Due to the fact that part of the volatile elements accreted during the later stages of accretion may have been lost through impact erosion of the Earth surface, the total mass of comets that struck the Earth over its accretionary history cannot be determined. However, because the loss of Kr from the Earth surface reservoir is thought to have been limited since the Moon-forming giant impact, the maximum mass of cometary materials that were accreted on Earth after this episode can be calculated from the amount of cometary Kr now residing in the ESR. We use the 22% cometary 84Kr in the ESR to derive the corresponding amount of water ice that would have been brought by comets based on the 84Kr/H2O ratio of comet 67 P/C-G (Table 2). We find that the maximum amount of water that would have been brought by comets along with cometary Kr after the Moon-forming impact is ~1.08 × 1020 mol H2O (~1.95 × 1021 g H2O). According to Pätzold et al. (2016), the most likely composition mix of comet 67 P/C-G has approximately four times more dust than ice by mass, with a ratio of 1:1 for organic carbonaceous particles and silicates.

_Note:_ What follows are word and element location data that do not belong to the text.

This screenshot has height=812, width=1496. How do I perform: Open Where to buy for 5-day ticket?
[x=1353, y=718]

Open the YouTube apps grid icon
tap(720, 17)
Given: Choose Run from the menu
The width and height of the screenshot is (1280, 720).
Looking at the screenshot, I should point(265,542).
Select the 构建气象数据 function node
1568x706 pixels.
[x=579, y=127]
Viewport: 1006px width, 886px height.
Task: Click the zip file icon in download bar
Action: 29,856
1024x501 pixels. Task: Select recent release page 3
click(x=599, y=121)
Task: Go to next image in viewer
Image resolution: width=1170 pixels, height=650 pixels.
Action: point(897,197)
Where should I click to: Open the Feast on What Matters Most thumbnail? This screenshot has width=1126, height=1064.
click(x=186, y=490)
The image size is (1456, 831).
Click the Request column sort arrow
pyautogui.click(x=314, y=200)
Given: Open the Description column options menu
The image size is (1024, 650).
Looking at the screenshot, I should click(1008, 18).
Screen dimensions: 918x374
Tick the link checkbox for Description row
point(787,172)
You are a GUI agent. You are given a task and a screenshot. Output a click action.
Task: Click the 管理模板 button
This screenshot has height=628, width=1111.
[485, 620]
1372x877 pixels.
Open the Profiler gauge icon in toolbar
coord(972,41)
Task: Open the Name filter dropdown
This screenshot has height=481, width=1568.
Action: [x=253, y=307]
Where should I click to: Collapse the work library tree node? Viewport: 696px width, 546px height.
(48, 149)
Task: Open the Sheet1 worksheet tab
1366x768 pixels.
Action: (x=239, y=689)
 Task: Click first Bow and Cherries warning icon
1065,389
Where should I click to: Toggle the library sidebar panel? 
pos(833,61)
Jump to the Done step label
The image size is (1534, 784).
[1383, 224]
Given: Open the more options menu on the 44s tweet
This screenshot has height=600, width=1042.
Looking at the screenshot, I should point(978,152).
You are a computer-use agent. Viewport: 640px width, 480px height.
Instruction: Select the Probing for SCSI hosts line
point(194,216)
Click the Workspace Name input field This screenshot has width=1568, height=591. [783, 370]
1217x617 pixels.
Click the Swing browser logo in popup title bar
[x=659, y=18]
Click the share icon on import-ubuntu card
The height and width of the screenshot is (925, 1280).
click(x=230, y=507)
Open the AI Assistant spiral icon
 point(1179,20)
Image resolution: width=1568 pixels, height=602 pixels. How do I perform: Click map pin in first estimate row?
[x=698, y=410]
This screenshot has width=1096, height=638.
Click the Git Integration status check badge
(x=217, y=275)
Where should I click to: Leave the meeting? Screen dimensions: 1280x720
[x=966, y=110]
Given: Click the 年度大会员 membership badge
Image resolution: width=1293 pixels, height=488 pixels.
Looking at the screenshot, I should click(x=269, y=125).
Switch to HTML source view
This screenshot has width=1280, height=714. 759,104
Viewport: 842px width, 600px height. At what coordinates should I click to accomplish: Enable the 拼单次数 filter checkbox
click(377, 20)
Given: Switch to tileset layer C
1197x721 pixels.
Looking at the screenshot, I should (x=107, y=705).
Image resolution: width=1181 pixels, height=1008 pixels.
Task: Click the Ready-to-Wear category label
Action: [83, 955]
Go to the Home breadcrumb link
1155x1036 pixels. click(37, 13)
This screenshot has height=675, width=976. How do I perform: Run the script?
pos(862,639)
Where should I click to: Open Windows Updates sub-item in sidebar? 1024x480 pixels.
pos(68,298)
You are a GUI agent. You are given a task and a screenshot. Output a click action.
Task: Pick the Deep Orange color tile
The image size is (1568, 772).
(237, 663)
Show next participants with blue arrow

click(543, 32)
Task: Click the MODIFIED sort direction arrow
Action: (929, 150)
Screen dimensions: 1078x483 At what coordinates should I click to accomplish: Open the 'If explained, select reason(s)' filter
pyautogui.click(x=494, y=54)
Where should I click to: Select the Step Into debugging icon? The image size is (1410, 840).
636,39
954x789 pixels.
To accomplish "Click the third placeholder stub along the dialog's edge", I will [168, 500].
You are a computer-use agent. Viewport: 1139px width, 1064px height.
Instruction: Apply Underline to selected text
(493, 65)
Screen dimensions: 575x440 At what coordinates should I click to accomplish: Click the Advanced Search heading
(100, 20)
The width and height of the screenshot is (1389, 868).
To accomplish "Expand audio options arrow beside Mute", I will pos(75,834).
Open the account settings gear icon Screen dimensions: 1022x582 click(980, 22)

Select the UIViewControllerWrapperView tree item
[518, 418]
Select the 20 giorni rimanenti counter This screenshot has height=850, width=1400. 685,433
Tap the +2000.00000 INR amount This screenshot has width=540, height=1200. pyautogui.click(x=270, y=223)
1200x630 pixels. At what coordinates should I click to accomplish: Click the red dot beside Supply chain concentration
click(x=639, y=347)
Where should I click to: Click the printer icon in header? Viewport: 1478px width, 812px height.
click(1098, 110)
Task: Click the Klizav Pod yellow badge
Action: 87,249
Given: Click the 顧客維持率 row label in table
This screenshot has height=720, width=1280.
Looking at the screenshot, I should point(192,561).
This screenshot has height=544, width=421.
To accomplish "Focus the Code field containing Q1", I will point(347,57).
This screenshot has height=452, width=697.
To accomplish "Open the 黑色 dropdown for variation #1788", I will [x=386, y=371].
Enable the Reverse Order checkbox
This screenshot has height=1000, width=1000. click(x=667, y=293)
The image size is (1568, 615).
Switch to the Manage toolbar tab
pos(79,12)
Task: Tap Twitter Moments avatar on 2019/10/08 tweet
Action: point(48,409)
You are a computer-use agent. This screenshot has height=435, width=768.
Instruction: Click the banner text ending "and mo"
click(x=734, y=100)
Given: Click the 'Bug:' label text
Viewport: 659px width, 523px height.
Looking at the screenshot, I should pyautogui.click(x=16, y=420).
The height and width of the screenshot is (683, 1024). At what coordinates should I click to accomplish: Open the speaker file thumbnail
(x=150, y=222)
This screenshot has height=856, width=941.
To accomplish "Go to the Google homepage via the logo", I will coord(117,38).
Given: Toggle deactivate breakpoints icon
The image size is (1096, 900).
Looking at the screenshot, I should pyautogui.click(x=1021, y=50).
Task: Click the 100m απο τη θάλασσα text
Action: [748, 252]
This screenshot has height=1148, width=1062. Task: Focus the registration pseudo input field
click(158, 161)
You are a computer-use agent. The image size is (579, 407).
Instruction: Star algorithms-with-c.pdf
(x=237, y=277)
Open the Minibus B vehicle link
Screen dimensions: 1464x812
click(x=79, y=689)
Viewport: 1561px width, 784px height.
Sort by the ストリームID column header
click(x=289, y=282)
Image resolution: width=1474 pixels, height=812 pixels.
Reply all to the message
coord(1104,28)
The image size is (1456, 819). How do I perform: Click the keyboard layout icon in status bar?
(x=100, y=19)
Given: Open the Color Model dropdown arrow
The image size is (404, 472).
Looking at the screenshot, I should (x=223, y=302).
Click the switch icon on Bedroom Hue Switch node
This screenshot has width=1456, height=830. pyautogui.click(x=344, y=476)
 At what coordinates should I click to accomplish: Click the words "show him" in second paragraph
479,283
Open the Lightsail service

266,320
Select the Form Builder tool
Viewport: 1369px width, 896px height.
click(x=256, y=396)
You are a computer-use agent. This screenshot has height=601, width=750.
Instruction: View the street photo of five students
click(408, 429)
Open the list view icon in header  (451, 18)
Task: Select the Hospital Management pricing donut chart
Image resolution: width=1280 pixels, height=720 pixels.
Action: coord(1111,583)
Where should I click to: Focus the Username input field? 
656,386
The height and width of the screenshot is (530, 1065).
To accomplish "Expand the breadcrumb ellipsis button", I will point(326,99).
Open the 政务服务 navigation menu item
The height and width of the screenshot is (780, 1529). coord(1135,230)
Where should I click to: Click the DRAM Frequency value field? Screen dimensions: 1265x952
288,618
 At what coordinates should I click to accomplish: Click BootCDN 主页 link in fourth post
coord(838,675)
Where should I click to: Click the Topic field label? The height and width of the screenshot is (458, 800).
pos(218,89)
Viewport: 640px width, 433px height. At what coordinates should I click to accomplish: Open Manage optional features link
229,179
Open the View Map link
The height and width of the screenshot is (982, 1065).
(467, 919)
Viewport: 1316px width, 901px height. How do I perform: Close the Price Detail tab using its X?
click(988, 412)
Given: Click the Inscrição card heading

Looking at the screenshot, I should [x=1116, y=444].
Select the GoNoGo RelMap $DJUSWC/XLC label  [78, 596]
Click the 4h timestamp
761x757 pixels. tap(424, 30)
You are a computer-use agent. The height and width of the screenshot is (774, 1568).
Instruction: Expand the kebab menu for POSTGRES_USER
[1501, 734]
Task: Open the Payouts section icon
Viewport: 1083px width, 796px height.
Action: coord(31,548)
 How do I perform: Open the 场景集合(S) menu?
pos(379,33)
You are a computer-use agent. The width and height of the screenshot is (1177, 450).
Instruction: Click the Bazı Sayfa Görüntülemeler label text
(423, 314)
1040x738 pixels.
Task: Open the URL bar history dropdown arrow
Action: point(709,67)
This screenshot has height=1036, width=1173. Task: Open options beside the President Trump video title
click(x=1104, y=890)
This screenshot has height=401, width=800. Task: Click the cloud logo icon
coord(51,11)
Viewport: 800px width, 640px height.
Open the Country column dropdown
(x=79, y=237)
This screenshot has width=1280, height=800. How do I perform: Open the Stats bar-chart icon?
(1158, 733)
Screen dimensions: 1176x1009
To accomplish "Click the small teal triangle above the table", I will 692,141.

The cometary ice composition is at least ~80 wt.% H2O, with the remaining 20 wt.% being mainly composed with CO, CO2, CH3OH, CH4, H2S and N-compounds including CN, HCN, NH3 and N18. In a first approximation, we assume that cometary ice is 100 wt.% H2O and use the total mass of cometary water being brought to Earth (~1.95 × 1021 g H2O) to derive the total mass of comets accreted by Earth (~9.76 × 1021 g). This equals ~0.03 wt.% of the late veneer, taken as 0.5 wt.% of the Earth, and would correspond to a single sphere with a diameter of ~340 km with a density of 0.5 g/cm341. Along with water, we estimate that comets could have brought up to 4 × 1021g of organic materials.